Following the general principle that I should try to reduce problems down to commutative algebra, I am aware of the following result (taken from Bourbaki's Commutative Algebra text)

[Bourbaki's Algebre Commutative, Chap. IV n$^\circ$4 Theoreme 2] Fix $A$ a noetherian ring and $M$ a finitely generated $A$-module. Then there is a filtration of modules $0=M_n\subseteq \dots\subseteq M_1\subseteq M_0=M$ with $M_i/M_{i+1}\cong A/ \mathfrak{p}_i$ where $$ \operatorname{Ass}(M)\subseteq\{\mathfrak{p}_0,\mathfrak{p}_2,\dots,\mathfrak{p}_{n-1}\}\subseteq\operatorname{Supp}(M). $$

This result easily gives the existence of a filtration in the affine case. However, I am unable to "glue" together these filtrations to a filtration of $\mathscr{F}$ itself.

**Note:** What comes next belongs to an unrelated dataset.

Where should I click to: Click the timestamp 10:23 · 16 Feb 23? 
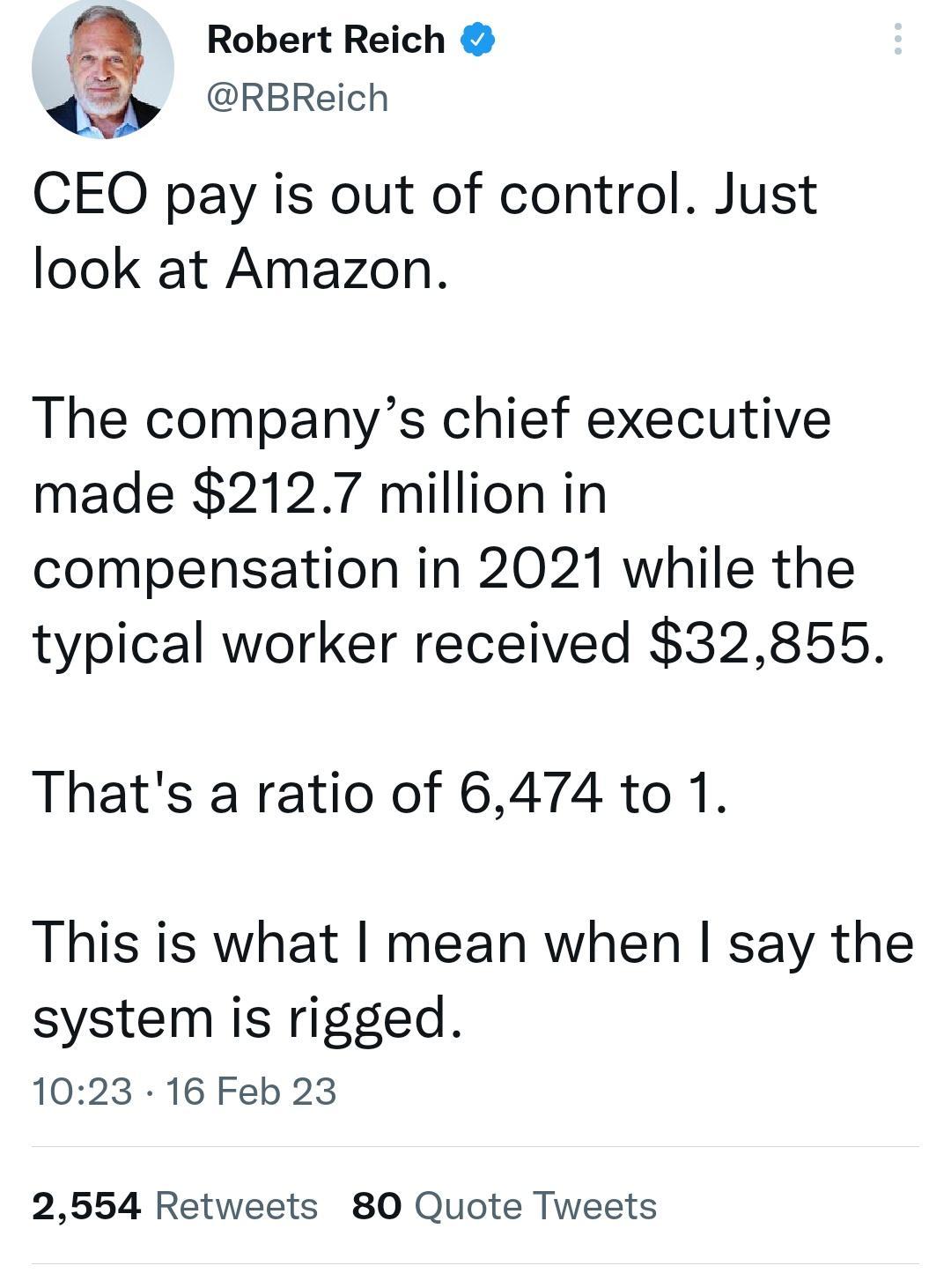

I am also unable to locate a reference which proves existence of the filtration outside of this "solutions manual" which I have not read yet. On a quick glance, it appears sound to me, but I am curious to see if the above proof can be made to work.

I will appreciate either a reference or a good explanation why the first approach could not work (or even a proof that it could work!). Thank you.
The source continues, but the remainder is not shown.